**Task details**
Write out exactly the lines of the entries below from the one holding "Click the Add model" to the one holding "You are a computer-use agent. The", inclusive, and leave out all other lines.

────

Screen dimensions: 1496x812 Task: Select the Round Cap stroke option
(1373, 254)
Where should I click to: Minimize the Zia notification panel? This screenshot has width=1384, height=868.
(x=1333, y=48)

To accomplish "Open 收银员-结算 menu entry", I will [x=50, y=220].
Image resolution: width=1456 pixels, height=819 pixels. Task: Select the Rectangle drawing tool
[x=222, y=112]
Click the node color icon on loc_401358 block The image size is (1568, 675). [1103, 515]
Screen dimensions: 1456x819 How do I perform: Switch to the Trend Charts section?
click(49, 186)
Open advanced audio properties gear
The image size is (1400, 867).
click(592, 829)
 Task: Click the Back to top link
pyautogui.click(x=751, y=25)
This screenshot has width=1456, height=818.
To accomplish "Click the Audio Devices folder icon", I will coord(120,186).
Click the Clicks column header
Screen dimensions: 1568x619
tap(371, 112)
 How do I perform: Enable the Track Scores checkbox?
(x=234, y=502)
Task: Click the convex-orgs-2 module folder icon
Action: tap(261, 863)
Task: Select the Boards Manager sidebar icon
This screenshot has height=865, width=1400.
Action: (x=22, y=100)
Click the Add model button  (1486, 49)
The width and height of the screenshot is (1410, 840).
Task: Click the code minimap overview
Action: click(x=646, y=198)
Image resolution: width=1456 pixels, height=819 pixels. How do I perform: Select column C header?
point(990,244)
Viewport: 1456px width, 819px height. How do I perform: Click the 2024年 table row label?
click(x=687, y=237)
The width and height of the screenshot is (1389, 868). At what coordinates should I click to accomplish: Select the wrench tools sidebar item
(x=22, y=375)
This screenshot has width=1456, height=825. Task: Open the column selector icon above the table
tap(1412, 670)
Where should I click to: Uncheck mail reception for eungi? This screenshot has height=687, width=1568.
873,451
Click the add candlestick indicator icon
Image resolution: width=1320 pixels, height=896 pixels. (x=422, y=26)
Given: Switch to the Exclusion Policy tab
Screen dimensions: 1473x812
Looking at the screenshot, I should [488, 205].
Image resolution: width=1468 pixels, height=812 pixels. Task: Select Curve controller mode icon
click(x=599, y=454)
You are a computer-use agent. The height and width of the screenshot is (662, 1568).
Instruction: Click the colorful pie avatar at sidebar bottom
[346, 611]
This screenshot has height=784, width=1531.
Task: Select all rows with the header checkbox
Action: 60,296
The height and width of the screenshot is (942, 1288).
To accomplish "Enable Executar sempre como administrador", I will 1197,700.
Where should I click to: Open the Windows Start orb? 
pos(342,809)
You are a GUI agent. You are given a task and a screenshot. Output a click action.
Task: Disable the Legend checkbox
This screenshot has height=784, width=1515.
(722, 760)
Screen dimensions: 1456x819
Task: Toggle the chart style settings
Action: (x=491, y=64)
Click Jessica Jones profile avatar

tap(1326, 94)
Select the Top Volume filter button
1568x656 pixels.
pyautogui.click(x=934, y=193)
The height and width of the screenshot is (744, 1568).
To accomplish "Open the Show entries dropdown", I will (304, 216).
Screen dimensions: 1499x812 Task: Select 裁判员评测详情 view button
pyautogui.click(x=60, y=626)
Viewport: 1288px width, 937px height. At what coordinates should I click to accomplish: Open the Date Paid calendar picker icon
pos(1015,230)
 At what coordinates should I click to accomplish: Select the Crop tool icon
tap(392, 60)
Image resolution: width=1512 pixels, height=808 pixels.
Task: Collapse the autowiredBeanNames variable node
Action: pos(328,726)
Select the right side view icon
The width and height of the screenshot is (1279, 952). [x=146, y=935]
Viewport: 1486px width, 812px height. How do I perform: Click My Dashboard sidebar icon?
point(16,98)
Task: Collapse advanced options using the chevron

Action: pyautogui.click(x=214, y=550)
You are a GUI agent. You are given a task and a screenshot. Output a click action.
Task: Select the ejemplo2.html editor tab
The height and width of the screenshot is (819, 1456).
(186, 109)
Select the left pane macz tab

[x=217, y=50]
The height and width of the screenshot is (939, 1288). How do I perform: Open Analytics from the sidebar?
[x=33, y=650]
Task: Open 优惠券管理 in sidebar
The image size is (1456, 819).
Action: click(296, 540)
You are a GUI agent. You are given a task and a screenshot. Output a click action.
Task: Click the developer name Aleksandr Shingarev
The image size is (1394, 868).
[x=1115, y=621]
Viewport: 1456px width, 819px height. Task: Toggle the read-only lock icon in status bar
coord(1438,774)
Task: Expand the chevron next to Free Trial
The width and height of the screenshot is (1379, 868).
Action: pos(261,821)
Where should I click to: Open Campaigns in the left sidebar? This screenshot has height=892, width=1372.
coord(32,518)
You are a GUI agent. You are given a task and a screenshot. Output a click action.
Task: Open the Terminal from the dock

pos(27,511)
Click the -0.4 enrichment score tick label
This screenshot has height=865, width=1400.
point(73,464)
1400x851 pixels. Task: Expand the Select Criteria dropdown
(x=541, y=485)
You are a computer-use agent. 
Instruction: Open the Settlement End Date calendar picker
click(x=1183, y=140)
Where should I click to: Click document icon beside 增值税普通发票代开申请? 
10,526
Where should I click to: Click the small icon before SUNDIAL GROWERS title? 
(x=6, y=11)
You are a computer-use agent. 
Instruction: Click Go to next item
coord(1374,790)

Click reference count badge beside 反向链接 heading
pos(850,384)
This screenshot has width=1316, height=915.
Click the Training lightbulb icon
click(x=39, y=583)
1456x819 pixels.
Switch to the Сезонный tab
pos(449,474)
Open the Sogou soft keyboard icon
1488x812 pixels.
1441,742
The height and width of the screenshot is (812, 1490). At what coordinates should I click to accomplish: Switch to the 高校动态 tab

────

**Task solution**
Click the Add model button  (1486, 49)
The width and height of the screenshot is (1410, 840).
Task: Click the code minimap overview
Action: click(x=646, y=198)
Image resolution: width=1456 pixels, height=819 pixels. How do I perform: Select column C header?
point(990,244)
Viewport: 1456px width, 819px height. How do I perform: Click the 2024年 table row label?
click(x=687, y=237)
The width and height of the screenshot is (1389, 868). At what coordinates should I click to accomplish: Select the wrench tools sidebar item
(x=22, y=375)
This screenshot has width=1456, height=825. Task: Open the column selector icon above the table
tap(1412, 670)
Where should I click to: Uncheck mail reception for eungi? This screenshot has height=687, width=1568.
873,451
Click the add candlestick indicator icon
Image resolution: width=1320 pixels, height=896 pixels. (x=422, y=26)
Given: Switch to the Exclusion Policy tab
Screen dimensions: 1473x812
Looking at the screenshot, I should [488, 205].
Image resolution: width=1468 pixels, height=812 pixels. Task: Select Curve controller mode icon
click(x=599, y=454)
You are a computer-use agent. The height and width of the screenshot is (662, 1568).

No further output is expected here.